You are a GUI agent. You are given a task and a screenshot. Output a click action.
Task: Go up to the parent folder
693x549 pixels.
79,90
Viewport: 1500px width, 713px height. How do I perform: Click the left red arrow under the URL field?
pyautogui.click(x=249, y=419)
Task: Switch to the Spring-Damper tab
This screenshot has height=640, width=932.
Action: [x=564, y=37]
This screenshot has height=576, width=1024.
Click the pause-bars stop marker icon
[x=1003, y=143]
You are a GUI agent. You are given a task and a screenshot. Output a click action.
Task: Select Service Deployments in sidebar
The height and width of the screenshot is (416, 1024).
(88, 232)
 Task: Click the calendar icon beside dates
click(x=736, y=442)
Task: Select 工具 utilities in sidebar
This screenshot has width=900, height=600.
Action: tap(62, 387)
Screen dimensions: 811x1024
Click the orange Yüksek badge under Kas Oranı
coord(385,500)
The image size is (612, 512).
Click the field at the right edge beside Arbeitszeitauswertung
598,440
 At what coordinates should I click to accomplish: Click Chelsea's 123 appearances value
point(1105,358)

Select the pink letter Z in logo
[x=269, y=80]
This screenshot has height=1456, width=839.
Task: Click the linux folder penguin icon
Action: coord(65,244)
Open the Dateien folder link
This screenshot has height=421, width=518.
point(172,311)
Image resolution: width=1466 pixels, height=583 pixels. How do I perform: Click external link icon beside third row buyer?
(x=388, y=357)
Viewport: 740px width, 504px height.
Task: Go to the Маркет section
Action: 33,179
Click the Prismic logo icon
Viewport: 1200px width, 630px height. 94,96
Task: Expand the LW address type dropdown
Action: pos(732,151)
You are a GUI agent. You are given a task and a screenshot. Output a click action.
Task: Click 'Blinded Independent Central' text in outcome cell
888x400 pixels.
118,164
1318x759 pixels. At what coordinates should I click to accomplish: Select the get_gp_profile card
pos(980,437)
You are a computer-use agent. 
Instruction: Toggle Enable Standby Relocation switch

» PROBLEM TO WORK ON: Take the line that contains "Click the Prismic logo icon" and every line after it to the end of the entries above, and reproduce them exactly.

» EXPECTED ANSWER:
Click the Prismic logo icon
Viewport: 1200px width, 630px height. 94,96
Task: Expand the LW address type dropdown
Action: pos(732,151)
You are a GUI agent. You are given a task and a screenshot. Output a click action.
Task: Click 'Blinded Independent Central' text in outcome cell
888x400 pixels.
118,164
1318x759 pixels. At what coordinates should I click to accomplish: Select the get_gp_profile card
pos(980,437)
You are a computer-use agent. 
Instruction: Toggle Enable Standby Relocation switch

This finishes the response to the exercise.